1. Czy trudno mi powiedzieć „dziękuję”, kiedy otrzymuje jakiś dar lub ktoś wyświadczy mi jakąś przysługę? Czy nie kalkuluję, jak się odwdzięczyć? Czy swoją relację z Bogiem przeżywam jako nieustanne dziękczynienie? Czy Eucharystia jest dla mnie dziękczynieniem? 




sobota, 8 października 2022

Sobota 27. Tygodnia Zwykłego

    Do czasu przyjścia wiary byliśmy poddani pod straż Prawa i trzymani w zamknięciu aż do objawienia się wiary. Tym sposobem Prawo stało się dla nas wychowawcą, który miał prowadzić ku Chrystusowi, abyśmy z wiary uzyskali usprawiedliwienie(Ga 3,23-24).

    Błogosławieni są raczej ci, którzy słuchają słowa Bożego i go przestrzegają (Łk 11,28).


    Paweł wskazuje Prawu właściwe mu miejsce - jest wychowawcą, ma służyć temu, by uświadomić człowiekowi jego upadek, grzech. Judaizm przesuwał Prawo, stawiając je na miejscu samego Boga. Błąd faryzeuszy i uczonych w Piśmie, a także niektórych uczniów Chrystusa wywodzących z judaizmu, polegał na absolutyzowaniu Prawa, przypisywania nienależnego mu miejsca. 

    Słowa anonimowej kobiety z Ewangelii Łukasza zdają się wskazywać, że fizyczne macierzyństwo czyni Maryję szczęśliwą, bo może obserwować swojego Syna, który cieszy się wielką sławą. 

    Jezus jednak wskazuje, że szczęście prawdziwe wypływa ze słuchania Bożego Słowa i wypełniania go. Chociaż nie wymienia wprost swojej Matki, to każdy potrafi zobaczyć, że to Ona najpełniej realizuje definicję szczęścia, którą wypowiada Jezus - przyjęła Słowo, które stało się dla Niej drogowskazem przez całe życie. 


1. Czy sięgam w modlitwie po Słowo?

piątek, 7 października 2022

Piątek 27. Tygodnia Zwykłego - wsp. MB Różańcowej

    Z tego przekleństwa Prawa Chrystus nas wykupił - stawszy się za nas przekleństwem8, bo napisane jest: Przeklęty każdy, którego powieszono na drzewie - aby błogosławieństwo Abrahama stało się w Chrystusie Jezusie udziałem pogan i abyśmy przez wiarę otrzymali obiecanego Ducha (Ga 3,13-14).


    Pobrzmiewa w tym fragmencie listu św.
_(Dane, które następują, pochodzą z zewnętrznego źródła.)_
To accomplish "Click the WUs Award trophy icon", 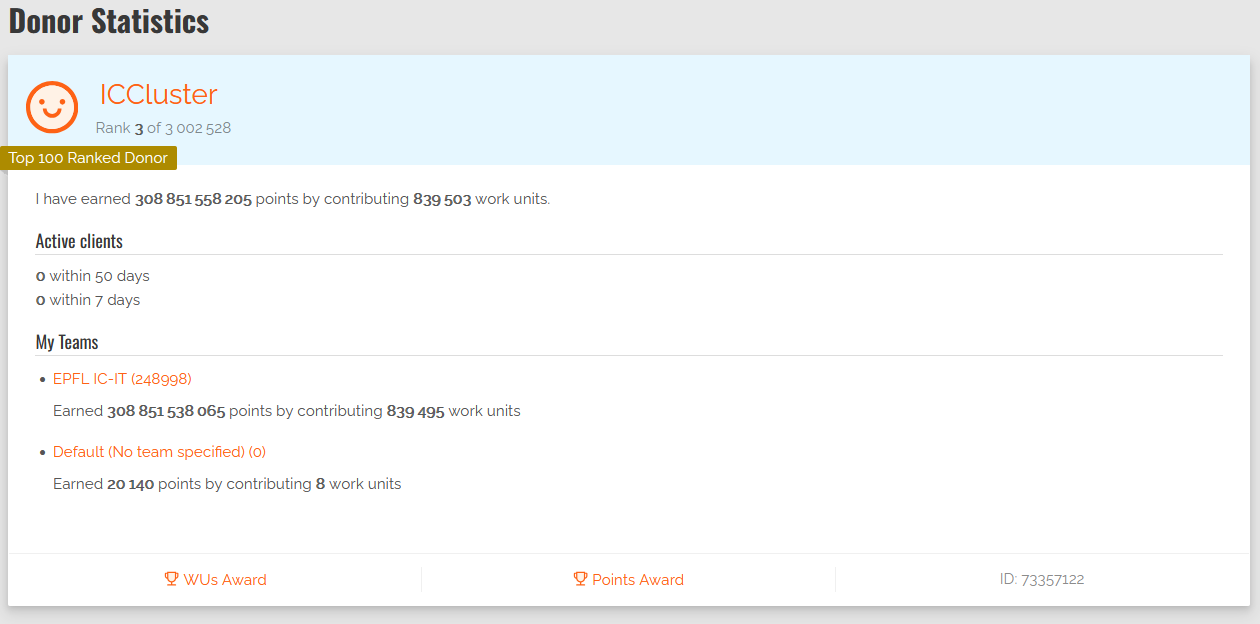I will coord(171,579).
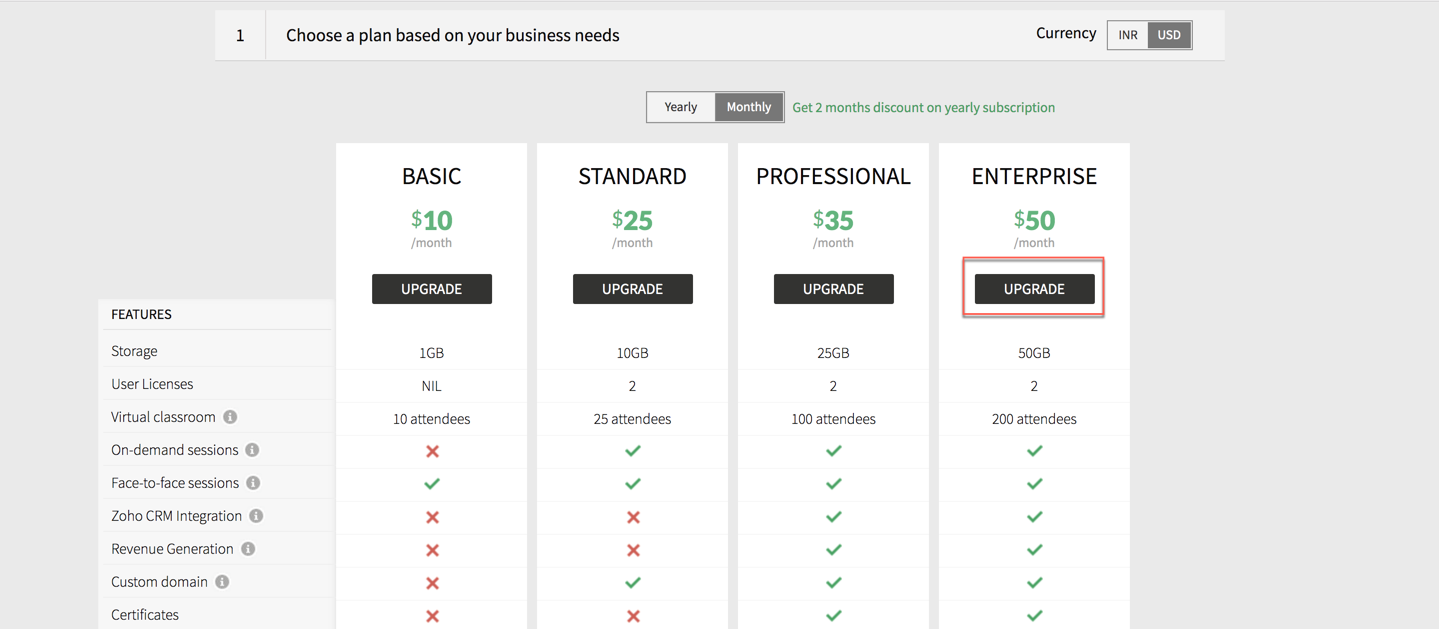The width and height of the screenshot is (1439, 629).
Task: Click info icon beside On-demand sessions
Action: pos(252,450)
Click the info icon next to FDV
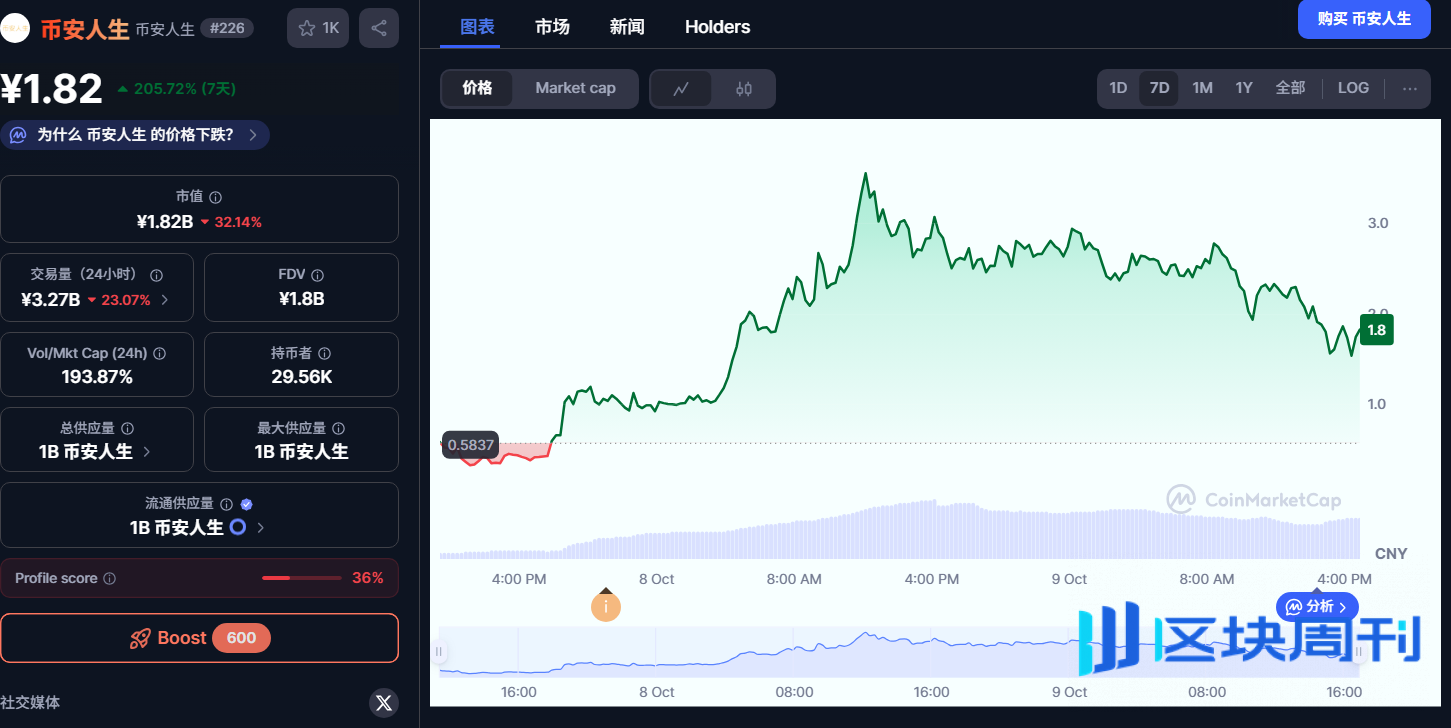The width and height of the screenshot is (1451, 728). pyautogui.click(x=317, y=275)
Pawła echo sporów Jezusa z Żydami o dziedzictwo Abrahama. Żydzi przyznali sobie wyłączność. A Jezus otwierał szeroko drzwi Bożego ludu: Bóg potrafi z tych kamieni wzbudzić dzieci Abrahamowi... gdybyście byli dziećmi Abrahama, czyny Abrahama byście spełniali...

    Chrześcijanie wywodzący się z judaizmu twierdzili, że trzeba być synem Abrahama, trzeba zostać Żydem, aby być chrześcijaninem. Paweł temu nie zaprzecza i ukazuje ciągłość Bożego planu. Biblia Żydów, Stary Testament, jest również Pismem Świętym chrześcijan. I dodaje w genialnej wizji, którą szerzej rozwinie w liście do Rzymian, że wszyscy ludzie mogą stać się dziećmi Abrahama, nie przez praktykę Prawa, lecz przez Wiarę. To charakteryzowało Abrahama - jest ojcem wiary.

    Warto postawić sobie dzisiaj pytanie, jak szeroka jest moja perspektywa wiary - czy moje spojrzenie jest tak samo otwarte jak spojrzenie Boga? Czy słowo "katolik" nie ma dla mnie jakiegoś wymiaru swoistego getta, zamknięcia i wykluczenia wszystkich, którzy nie podzielają tych samych zasad? 

    Święty Paweł kumuluje cytaty ze Starego Testamentu, aby uświadomić oponentom, że właściwa nauka, do której się odwołują, zawarta jest w Biblii - wystarczy przeczytać to, co Słowo zawsze mówiło: usprawiedliwienie człowieka jest Bożym darem dla wierzących, a nie dla tych, którzy praktykują Prawo. 

    Aby ich przekonać, używa Paweł słów, które ocierają się o skandal: z przekleństwa Prawa Chrystus nas wykupił, stawszy się za nas przekleństwem. Chrystus zgodził się być przeklętym, aby nas wykupić od przekleństwa. 


1. Czy dbam o dar wiary, który otrzymałem?